Something snapped. Capri had reached her limit of being disrespected and cornered, and she slapped him—hard. He hadn’t been expecting it, and his head snapped to the side. He slowly turned back to look at her, wiping blood from his lip.
She’d never seen him look so menacing. She swallowed but stood her ground. He clenched his fists and then released them. He shook his head, and a small smile touched his lips. It was somehow more intimidating than the anger.
“If this is what they saw fit to curse me with, they did a hell of a job.” Then he looked straight at her, to make sure his words hit home. “I shoulda never gone in for that auction. I shoulda never brought you on this goddamn ship.”
She held his gaze as he vented, but her defiance was beginning to falter. She couldn’t hold out much longer. He leaned in close.

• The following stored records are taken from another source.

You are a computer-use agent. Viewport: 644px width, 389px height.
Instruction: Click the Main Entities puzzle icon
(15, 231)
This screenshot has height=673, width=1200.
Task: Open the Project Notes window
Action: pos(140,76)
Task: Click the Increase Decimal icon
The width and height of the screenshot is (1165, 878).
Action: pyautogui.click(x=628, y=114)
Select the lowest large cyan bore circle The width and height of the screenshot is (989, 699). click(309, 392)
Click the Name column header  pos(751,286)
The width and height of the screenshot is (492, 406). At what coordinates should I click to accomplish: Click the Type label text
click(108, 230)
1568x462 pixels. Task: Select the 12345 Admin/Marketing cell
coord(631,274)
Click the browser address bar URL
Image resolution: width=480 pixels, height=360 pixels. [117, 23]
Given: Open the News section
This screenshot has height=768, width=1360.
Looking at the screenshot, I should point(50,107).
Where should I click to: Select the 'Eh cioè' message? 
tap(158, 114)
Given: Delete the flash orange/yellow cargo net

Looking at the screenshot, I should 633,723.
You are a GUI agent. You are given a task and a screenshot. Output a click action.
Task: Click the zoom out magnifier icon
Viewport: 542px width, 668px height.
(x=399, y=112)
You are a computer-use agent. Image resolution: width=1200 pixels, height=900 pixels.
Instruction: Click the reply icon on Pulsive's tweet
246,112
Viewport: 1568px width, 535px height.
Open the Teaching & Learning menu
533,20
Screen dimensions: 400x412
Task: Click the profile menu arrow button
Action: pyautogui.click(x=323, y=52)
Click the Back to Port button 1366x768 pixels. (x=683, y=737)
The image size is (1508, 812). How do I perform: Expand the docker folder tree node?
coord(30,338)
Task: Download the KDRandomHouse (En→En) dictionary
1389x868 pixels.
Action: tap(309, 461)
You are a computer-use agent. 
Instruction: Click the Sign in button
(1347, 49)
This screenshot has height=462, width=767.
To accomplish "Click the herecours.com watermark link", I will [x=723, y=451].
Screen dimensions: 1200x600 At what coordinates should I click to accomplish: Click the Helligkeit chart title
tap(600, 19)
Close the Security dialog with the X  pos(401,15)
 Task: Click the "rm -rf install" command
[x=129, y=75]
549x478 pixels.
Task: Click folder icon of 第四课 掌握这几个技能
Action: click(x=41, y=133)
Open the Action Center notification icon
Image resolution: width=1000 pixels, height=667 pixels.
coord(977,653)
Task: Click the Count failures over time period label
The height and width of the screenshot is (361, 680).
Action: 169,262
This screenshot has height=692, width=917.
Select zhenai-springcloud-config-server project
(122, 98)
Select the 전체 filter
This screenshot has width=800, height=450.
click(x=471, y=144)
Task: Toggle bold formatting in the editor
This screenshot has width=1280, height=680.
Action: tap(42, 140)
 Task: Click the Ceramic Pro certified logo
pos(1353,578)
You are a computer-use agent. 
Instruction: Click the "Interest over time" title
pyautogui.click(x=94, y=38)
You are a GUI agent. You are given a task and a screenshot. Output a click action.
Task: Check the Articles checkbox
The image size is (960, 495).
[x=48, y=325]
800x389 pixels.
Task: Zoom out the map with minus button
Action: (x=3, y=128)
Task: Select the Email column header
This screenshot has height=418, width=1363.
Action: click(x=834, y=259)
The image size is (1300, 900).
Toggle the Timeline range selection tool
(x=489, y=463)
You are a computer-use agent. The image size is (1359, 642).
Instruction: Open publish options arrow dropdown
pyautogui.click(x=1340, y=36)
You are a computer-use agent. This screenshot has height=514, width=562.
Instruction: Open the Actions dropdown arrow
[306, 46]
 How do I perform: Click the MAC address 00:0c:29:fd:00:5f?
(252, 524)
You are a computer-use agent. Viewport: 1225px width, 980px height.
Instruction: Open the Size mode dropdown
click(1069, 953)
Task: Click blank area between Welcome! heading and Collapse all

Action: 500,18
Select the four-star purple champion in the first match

“I should have just let that privileged prick have you that night.”
He might as well have hit her. Capri almost wished he had. She knew he was talking about Sullivan, but he couldn’t mean it. She took a shaky breath and clenched her teeth hard. She needed him to leave. She didn’t know how long she could hold off the sob dammed in her belly. She couldn’t let him know he’d made her cry. It was what he wanted.
“What do you mean, ‘privileged’?” she asked, wanting to be sure she fully understood the insult. “Just because he’s from New Earth?”
“Because he’s Marianne’s cousin. That’s why he was put where he was. And maybe fuckin’ with the merchandise is just another perk that comes with bein’ related to the king’s favorite whore.”
He gave her one last smile, turned, and stalked off. Capri slammed her fist down on the keypad and closed herself in the room, tears flooding down her face before it latched.
He was just like the rest of them. Only crueler.
The nightmares would be back tonight.